小泉首相の目玉政策「郵政民営化」が実現してから早20年。
その趣意は、「民営化すれば郵政職員40万人が民間企業の社員として給料を貰うだけでなく、
法人税が国に支払われ、国の財政健全化に役立つ」、というものでした。
しかし、今年6月に成立した「改正郵政民営化法」には郵便局を維持するために公金投入が明記されているのです。その額、年間650億円!!!
なんでそうなるの? だって、民営化される前の郵政公社は独立採算制でしたから、
国は職員に一銭も給料を支払っていないのです。
それどころか、民営化前の4年間の同公社の国庫納付金は、約9600億円!!!
つまり、民営化前のほうが国の財政に寄与していたわけです。
結果論ですが、民営化なんてしない方が良かったのです。
ご存じのように、民営化後は郵便事業が上手くいかず、相次ぐ郵便料金の値上げ、最近では設置ポスト数の削減案まで飛び出しました。

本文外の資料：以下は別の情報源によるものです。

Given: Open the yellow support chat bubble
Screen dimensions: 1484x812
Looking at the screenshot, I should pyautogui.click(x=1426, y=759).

郵便ポストの設置場所は、その土地の所有者に賃貸料を払っているので、ポスト数削減すれば経費が浮きます。通信手段が郵便ではなく、メールやLINEで行われるようになったことも関係しています。
少なくなった郵便物のためにポスト設置しても採算とれませんもの。
日本ばかりでなく、郵便発祥の地、英国でもポスト数削減しているそうで、時代なんでしょうね。
それはそうと、郵便事業維持のために公金投入って、政府保有の日本郵便株配当の他に、何があるんでしょう。

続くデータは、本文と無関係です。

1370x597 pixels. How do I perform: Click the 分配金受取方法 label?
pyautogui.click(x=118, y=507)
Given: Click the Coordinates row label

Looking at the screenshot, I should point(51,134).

そりゃ、引出し忘れられて満期を過ぎた郵便貯金は国庫に入るので、そういうモノも充てるんでしょうけど、それで足りなければ我々の血税投入でしょう? 冗談じゃないですよ。
何が「骨太の経済政策」ですか。政策の失敗は国民にしわ寄せが来ることを、為政者は重々心に留め置いて欲しいものです。